**TO DO**
Repeat the stretch of entries below from the line with "poznan@forumarchitekci.pl (929, 1112)" through the line with "Gujarati (26, 113)". Include both ends and add nothing.

**GIVEN ENTRIES**
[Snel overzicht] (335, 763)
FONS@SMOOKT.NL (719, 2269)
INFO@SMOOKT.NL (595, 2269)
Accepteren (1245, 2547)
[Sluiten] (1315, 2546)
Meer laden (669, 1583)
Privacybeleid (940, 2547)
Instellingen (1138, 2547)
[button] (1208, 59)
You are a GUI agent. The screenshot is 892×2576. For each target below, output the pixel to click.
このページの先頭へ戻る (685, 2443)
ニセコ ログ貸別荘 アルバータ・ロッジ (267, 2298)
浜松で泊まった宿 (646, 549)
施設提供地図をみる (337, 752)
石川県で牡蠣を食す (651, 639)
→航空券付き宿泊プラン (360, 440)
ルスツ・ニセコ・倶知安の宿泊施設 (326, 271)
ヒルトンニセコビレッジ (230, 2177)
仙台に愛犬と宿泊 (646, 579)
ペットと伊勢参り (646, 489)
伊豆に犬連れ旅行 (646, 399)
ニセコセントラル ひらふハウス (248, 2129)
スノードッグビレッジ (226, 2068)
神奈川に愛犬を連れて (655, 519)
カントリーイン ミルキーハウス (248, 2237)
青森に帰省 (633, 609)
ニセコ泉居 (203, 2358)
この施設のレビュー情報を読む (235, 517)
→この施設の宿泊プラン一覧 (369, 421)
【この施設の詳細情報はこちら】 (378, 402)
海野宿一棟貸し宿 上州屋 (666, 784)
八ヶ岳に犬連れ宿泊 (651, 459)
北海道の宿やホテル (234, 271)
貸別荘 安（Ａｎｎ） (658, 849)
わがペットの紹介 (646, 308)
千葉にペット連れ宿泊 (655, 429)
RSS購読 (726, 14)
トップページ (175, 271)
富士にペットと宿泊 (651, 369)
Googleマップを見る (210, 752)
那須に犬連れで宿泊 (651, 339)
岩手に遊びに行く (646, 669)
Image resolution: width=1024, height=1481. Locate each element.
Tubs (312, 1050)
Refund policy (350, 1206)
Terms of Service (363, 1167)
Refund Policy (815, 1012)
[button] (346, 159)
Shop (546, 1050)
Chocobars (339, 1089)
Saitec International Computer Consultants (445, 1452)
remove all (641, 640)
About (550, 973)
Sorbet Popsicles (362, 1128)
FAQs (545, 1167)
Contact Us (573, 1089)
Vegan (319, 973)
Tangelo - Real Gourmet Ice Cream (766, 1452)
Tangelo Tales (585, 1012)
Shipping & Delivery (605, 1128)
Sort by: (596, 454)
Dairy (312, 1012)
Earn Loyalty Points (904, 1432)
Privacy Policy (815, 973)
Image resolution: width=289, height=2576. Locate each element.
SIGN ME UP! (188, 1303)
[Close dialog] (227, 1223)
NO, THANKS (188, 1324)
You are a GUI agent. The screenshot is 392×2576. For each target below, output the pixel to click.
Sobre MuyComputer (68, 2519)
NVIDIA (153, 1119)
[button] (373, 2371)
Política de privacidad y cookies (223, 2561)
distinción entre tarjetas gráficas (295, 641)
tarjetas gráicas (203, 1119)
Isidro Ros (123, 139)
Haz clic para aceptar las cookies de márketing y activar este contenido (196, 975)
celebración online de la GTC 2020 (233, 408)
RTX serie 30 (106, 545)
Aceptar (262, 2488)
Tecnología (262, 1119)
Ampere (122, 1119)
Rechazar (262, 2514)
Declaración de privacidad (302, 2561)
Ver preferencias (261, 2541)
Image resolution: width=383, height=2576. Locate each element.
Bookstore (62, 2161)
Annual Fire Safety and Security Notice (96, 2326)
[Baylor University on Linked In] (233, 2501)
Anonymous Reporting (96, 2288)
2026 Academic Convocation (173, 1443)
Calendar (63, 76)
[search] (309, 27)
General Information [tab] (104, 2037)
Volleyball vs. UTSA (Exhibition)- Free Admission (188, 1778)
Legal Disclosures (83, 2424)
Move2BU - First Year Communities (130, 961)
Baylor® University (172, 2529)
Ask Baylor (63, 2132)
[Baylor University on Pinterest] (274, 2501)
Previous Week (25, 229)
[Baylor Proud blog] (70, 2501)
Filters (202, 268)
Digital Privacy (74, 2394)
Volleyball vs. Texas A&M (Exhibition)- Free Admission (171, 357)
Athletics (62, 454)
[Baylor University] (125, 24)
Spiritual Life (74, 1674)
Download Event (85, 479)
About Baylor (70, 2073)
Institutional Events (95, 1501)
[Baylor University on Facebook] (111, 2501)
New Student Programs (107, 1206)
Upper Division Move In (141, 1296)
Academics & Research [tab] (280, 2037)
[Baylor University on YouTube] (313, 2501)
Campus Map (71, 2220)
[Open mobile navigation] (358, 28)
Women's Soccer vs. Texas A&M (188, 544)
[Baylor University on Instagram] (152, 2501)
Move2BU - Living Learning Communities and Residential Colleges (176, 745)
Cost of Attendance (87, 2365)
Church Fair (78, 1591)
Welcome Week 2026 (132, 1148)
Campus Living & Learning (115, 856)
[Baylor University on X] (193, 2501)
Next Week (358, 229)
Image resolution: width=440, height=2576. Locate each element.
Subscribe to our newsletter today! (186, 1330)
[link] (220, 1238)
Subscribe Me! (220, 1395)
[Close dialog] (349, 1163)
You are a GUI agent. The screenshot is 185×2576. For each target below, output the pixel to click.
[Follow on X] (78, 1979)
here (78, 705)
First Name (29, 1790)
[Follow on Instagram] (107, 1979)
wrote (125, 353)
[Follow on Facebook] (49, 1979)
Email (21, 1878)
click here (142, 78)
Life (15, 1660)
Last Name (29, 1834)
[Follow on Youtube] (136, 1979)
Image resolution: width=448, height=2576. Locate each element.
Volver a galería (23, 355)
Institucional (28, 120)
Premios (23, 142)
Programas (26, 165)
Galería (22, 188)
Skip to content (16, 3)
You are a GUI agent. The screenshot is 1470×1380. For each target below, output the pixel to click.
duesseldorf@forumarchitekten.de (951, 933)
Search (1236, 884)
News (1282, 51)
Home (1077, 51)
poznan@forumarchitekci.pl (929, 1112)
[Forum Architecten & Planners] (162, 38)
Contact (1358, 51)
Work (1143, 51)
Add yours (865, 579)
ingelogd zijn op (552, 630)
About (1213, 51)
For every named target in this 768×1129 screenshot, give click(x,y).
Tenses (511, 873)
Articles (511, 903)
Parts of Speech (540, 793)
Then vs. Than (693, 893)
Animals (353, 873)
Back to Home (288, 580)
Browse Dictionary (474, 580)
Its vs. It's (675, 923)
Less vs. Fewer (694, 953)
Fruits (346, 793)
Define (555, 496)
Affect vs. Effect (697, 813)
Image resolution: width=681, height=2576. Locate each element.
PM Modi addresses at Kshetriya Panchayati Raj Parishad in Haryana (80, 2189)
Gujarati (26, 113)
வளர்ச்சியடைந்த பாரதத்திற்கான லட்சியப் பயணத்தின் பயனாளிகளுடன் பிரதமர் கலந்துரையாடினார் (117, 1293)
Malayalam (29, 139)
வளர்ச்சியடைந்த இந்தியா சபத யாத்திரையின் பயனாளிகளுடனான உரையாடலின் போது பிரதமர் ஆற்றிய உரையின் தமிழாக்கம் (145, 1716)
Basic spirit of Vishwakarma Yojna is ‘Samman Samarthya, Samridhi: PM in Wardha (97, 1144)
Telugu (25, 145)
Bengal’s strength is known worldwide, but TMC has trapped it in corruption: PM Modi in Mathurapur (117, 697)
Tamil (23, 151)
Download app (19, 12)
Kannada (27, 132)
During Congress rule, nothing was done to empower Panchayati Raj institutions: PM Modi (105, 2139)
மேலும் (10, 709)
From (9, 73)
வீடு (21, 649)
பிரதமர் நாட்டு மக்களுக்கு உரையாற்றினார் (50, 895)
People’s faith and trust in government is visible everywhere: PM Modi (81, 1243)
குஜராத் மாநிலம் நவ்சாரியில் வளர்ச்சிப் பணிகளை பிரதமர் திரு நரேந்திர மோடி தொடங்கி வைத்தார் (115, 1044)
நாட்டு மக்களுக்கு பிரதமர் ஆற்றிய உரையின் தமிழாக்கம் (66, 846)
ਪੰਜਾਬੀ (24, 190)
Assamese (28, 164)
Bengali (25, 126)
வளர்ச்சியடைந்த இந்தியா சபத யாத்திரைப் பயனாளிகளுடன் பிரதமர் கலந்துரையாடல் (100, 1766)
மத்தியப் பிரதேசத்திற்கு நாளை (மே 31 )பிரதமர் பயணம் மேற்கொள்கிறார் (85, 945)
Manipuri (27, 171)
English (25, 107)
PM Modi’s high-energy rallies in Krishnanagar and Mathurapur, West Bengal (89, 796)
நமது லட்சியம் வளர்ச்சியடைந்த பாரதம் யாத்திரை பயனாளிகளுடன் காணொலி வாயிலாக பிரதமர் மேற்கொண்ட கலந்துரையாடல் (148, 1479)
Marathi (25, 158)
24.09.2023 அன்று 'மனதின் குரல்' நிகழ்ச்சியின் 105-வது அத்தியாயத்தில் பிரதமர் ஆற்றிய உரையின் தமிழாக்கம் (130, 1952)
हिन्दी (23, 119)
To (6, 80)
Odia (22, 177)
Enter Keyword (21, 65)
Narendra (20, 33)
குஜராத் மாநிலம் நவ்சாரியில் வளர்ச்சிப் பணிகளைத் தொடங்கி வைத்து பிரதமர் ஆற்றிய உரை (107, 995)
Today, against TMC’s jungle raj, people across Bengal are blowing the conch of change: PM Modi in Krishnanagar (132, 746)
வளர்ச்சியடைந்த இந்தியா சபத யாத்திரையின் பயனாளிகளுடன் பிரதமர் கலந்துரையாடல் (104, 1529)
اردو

**OUTPUT FOR THIS EXERCISE**
poznan@forumarchitekci.pl (929, 1112)
[Forum Architecten & Planners] (162, 38)
Contact (1358, 51)
Work (1143, 51)
Add yours (865, 579)
ingelogd zijn op (552, 630)
About (1213, 51)
For every named target in this 768×1129 screenshot, give click(x,y).
Tenses (511, 873)
Articles (511, 903)
Parts of Speech (540, 793)
Then vs. Than (693, 893)
Animals (353, 873)
Back to Home (288, 580)
Browse Dictionary (474, 580)
Its vs. It's (675, 923)
Less vs. Fewer (694, 953)
Fruits (346, 793)
Define (555, 496)
Affect vs. Effect (697, 813)
Image resolution: width=681, height=2576. Locate each element.
PM Modi addresses at Kshetriya Panchayati Raj Parishad in Haryana (80, 2189)
Gujarati (26, 113)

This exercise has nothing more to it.